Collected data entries
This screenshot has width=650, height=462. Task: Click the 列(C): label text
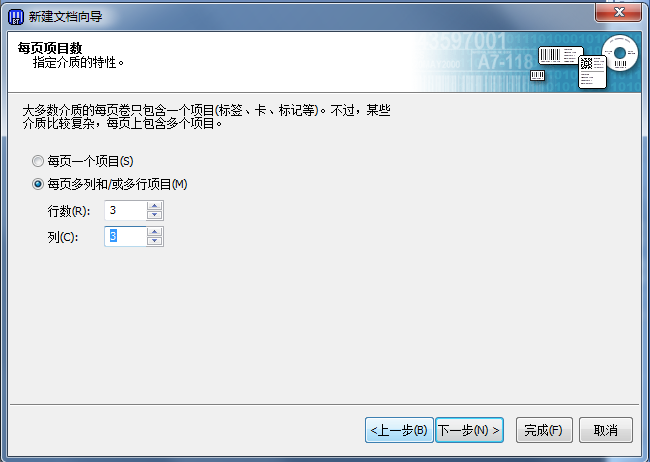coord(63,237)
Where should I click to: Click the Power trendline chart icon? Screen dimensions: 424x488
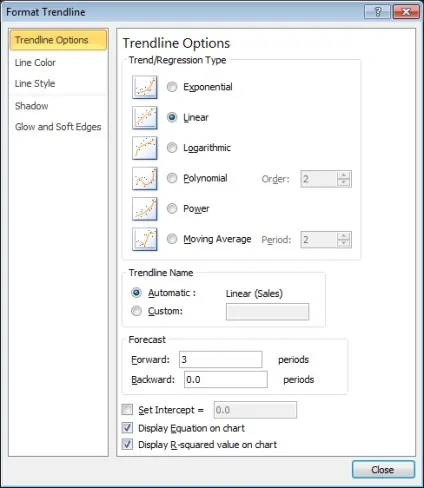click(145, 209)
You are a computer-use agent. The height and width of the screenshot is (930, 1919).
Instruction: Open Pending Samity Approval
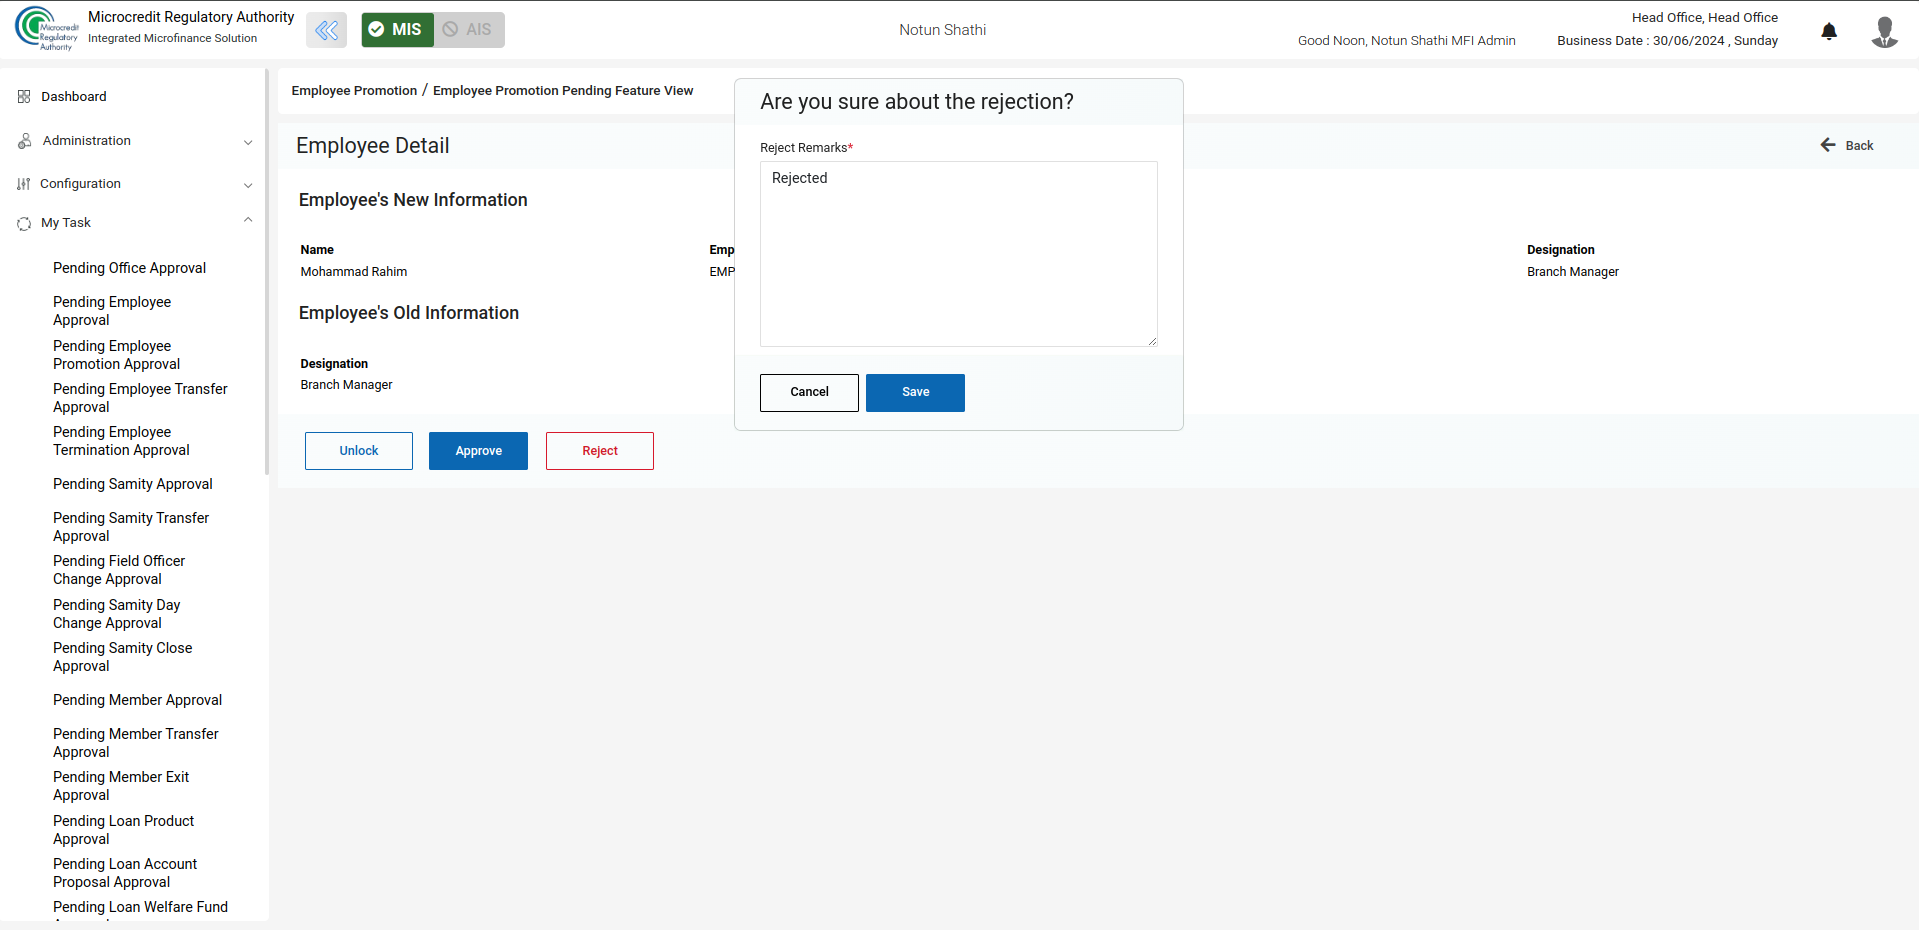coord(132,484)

## PROBLEM TO SOLVE
Output exactly the lines from the line with "You are a computer-use" to the last line of the records, including both, and leave every picture out.

## THE COMPLETED TASK
You are a computer-use agent. The height and width of the screenshot is (930, 1919).
Instruction: Open Pending Samity Approval
coord(132,484)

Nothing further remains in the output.